Notably, individuals with higher ON tendencies did not only belong to the group of Healthy believers. There was a small group of individuals with higher ON tendencies reporting that they find both healthy and junk food stress-relieving. Demographically, the group of “Junk and veggie believers” was on average younger than the group of ”Healthy believer”. This result confirms findings from earlier studies, as the need for sweets decreases with age [
42]. However, given the association between ON and restrained eating [
46], this finding also poses the question whether individuals with higher ON tendencies who believe only healthy products relieve stress have more inflexible dietary rules compared to those who believe both healthy and unhealthy foods relieve stress. ON is not listed as a psychiatric disorder in the existing diagnostic systems (ICD-11 [
20] and DSM-V [
21]). Particularly, the severity of symptoms associated with ON that would classify it as an eating disorder is still being discussed [
45,
47]. Thus, our results confirm the need to extend the research on ON. Further research is needed to understand who reported the nutritional belief that only healthy foods relieve stress and who reported the nutritional belief about junk and healthy stress-relieving foods.

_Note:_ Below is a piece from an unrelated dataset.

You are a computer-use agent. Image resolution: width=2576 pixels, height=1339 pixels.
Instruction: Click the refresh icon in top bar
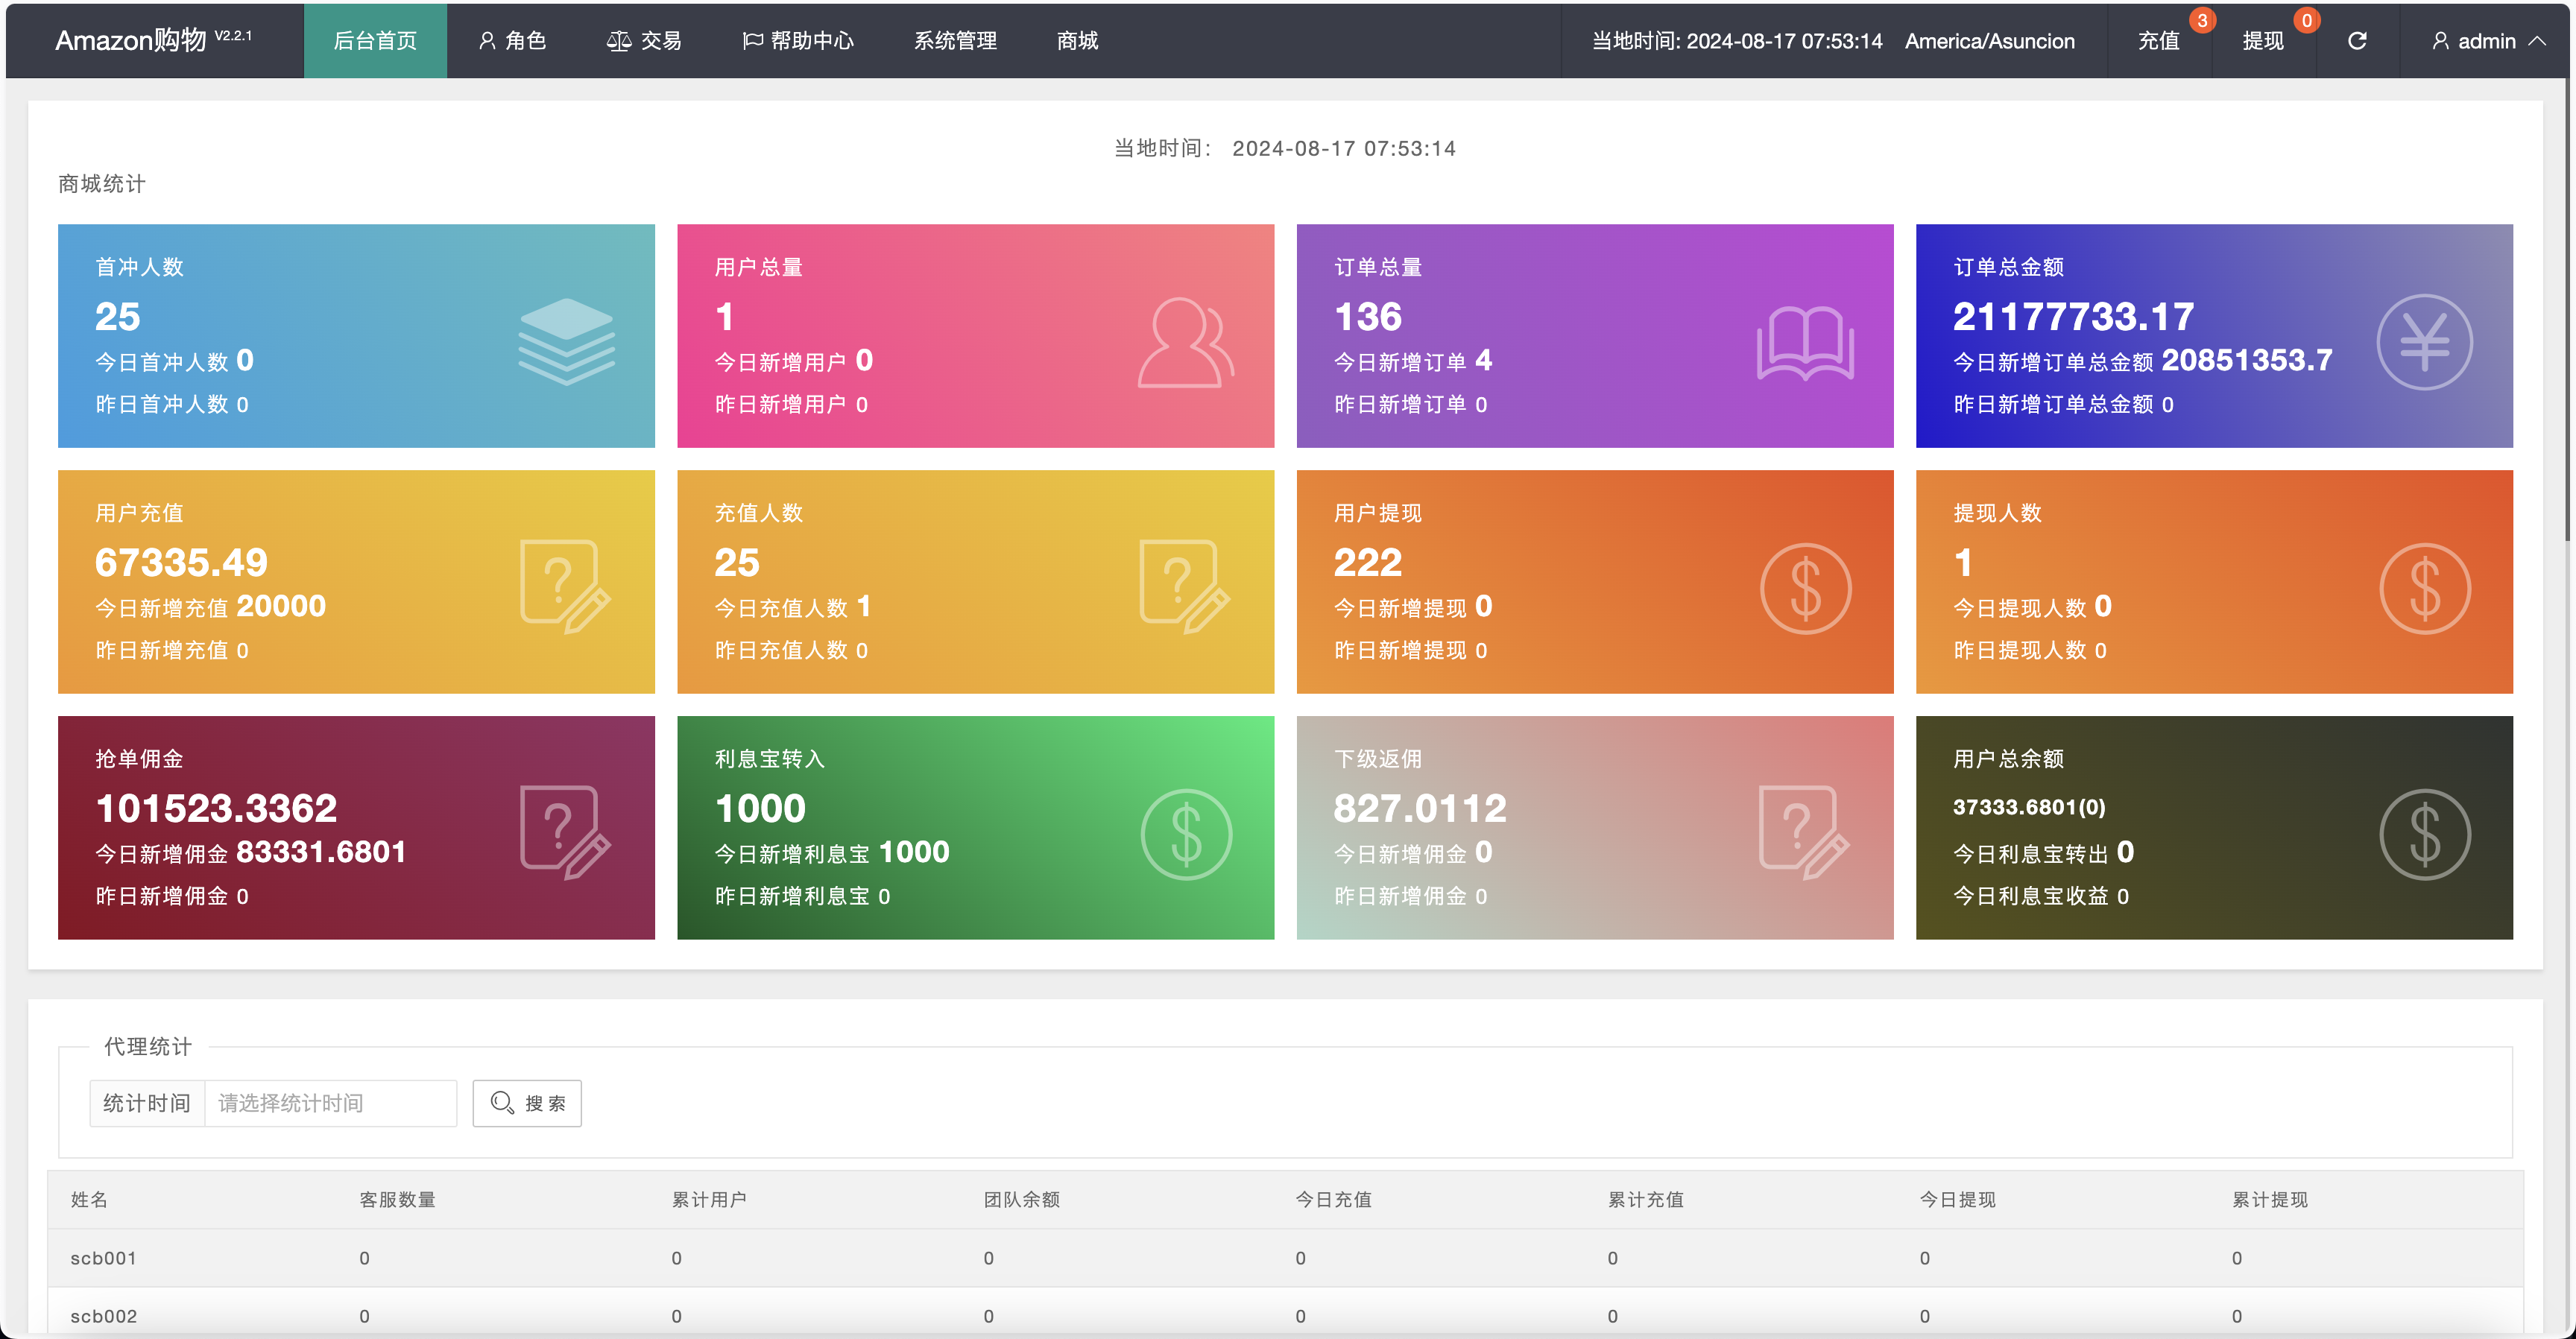click(x=2356, y=41)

Our study extends previous research in that a person-centred approach (i.e., LPA) was used to define different nutritional beliefs about stress-relieving foods. To the best of our knowledge, this is the first study to explore nutritional beliefs about stress-relieving foods and their relation to ON.
However, our study has some limitations: (1) The sample of our study is not representative of the general population, as it entails an overrepresentation of female, younger and well-educated participants. University students are quite a homogenous group of people. They are easy to recruit, potentially having a higher economic motivation to participate in studies and also having sufficient time to take part in studies. (2) There are thousands of food products on the market. The countless number of foods makes the assessment of food-related constructs (such as beliefs about stress-relieving foods) difficult. Unfortunately, to the best of our knowledge, there is no commonly used list of food items suitable for the German population available. Therefore, food items had to be selected for the present study. On the one hand, including all available foods in the assessment was not feasible. On the other hand, only including very broad food categories could oversimply the matter. Therefore, we strived to strike a happy medium. However, the selection of the food items might have directly influenced the results of the present study. Therefore, the results should be interpreted with caution. (3) In person-centred approaches—such as LPA—sample size is crucial for statistical power. With a rather small sample size (N = 175), our study is at the lower bound of the recommendations [
35]. For LPA, a power analysis is not necessarily expected [
35], and previous studies revealed valid LPA results with smaller sample sizes [
48]. However, in order to replicate the profile solution in future studies, we suggest performing a Monte Carlo simulation in advance to calculate the required sample size as recommended by experts in the field [
49,
50]. Furthermore, MLRA’s power is affected by small group sizes. Still, we complied with the recommendations regarding the rule of one predictor per ten observations. A further limitation is the lack of a validation analysis. Unfortunately, our sample size did not allow us to perform multiple-groups LPA for validation as recommended in the literature [
35]. Due to capacity reasons, our study lacks the possibility to replicate the results across different samples, contexts and time points. As further research on nutritional beliefs about stress-relieving foods and their relationship with eating disorders is needed, we strongly recommend larger sample sizes for future studies. Furthermore, the plausibility of the profiles should be replicated by adding additional constructs, such as BMI and eating habits.